There was no #65 listed in the available record, but William Taylor was listed as the MG above #64.
It is highly likely that that one was actually Bridget in her original trim, as my gramps would’ve taken delivery of her exactly one month before that date in Bridgeport & no doubt he’d have driven straight to Wisconsin, possibly as part of the Cunningham caravan out of Fairfield County.
Alas, Bill Spear showed up with an Osca & that was that. Here’s a shot of him & that car apparently taken at Watkins Glen a few weeks later. (The crash on that weekend of course ended pure street racing for good). At Elkhart Lake Spear averaged 66.2 mph, according to this site which fills in some of the known background. Second place was Karl Brocken driving one of those infernal Porsches (probably Jack Horner’s #79). Third place went to John Von Neumann, also in a Porsche (#11). Among MG drivers finishing were the fifth place (#67, William Lloyd, also of the Cunningham team), sixth place (Jack McAfee–not listed on the above referenced sheet), seventh place (#87, Robert Salzgabre), ninth place (#51, Norman Carlson), and tenth place (Fred Allen, number not listed).
Here’s an interesting take on the Von Neumann Porsche, which was actually a chopped ’51 356 coupe with a 1500 cc engine and (possibly) upgraded brakes. Here’s a much more recent shot of that famous survivor:
Gramps was enthusiastic but not much for following rules and something of a skinflint (by necessity; the family lived in a walk-up apartment). He had neither the temperament nor financial wherewithall to be SCCA material.
Cunningham and his team would have noticed the green MG shadowing the team’s trucks like a fighter escort on a bombing mission. Gramps would’ve probably shown some speed during the 1,000-mile treck.
Cunningham already had an MG in the stable but Lloyd was racing that.
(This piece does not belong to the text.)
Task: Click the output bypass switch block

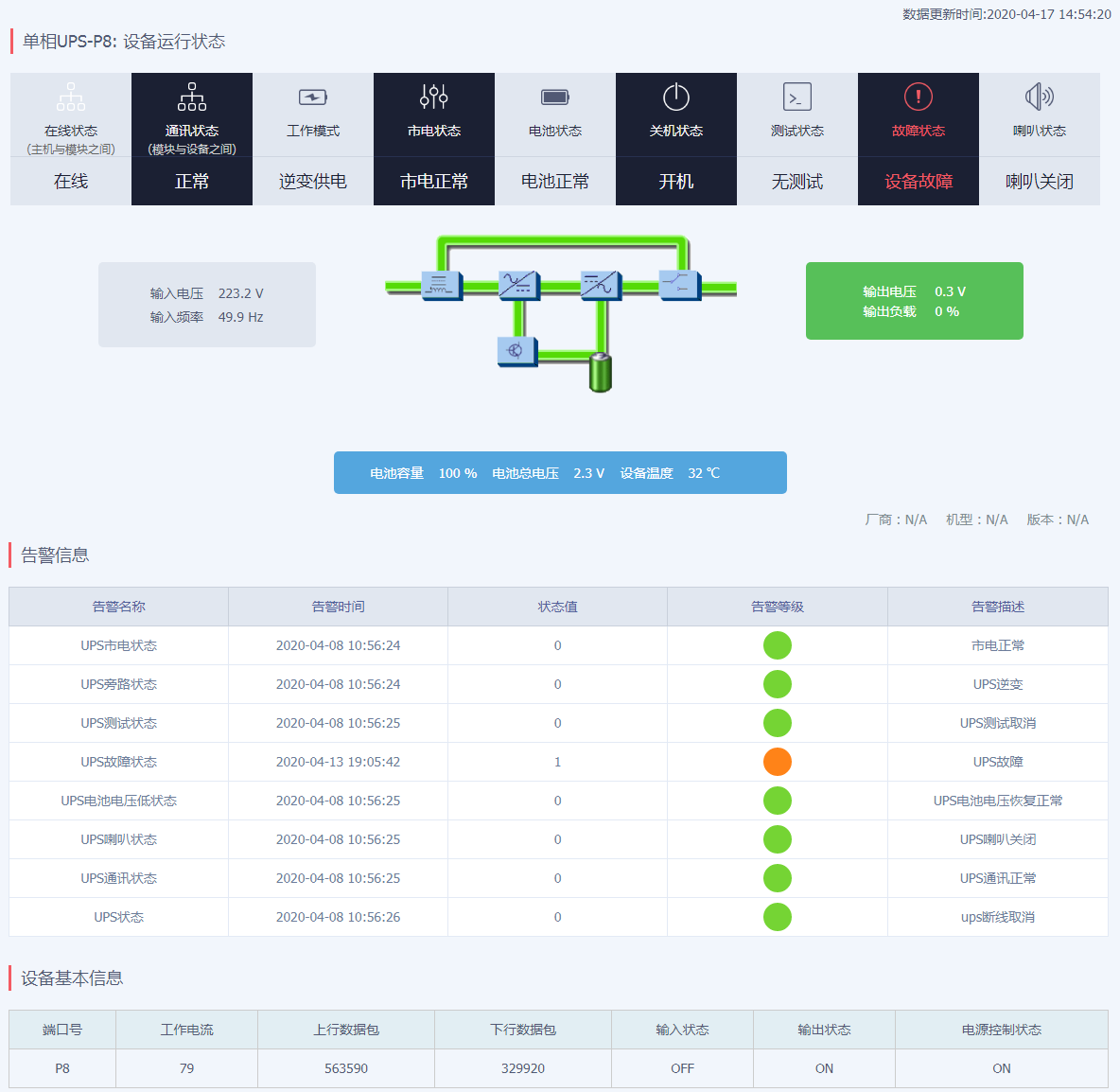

Gramps wanted to race but, with no SCCA membership he’d be barred. Lending his brand new semi-factory semi-special would not have been easy unless it was to an experienced–and obviously very rich–player. That Cunningham himself apparently drove Bridget in this race would have been an honor for gramps.
The other possibility, of course, is that gramps talked Cunningham into claiming the car as part of his own roster and that Chester Griffin drove Bridget himself, flying Cunningham’s flag and his number.
Either way, it explains the little scrap of paper with the signature on it that I found behind the flask in the Gentlemen’s Emergency Kit that came in Bridget’s glovebox, courtesy of the boys at BCW.
I envision a little paddock-side introduction, discussion & perhaps a toast from the flask, after which Cunningham signed the autograph. The GEK was removed from the car soon after and stored for over 60 years. . . .
That Bridget apparently did not finish that first race we’ll put down to sorting issues. Given that gramps had only had the car for four weeks, the engine would have barely been run-in before that first race–if, indeed, it had been run-in at all!
Perhaps the trip itself was gramps’ way of “running in” his new sports car.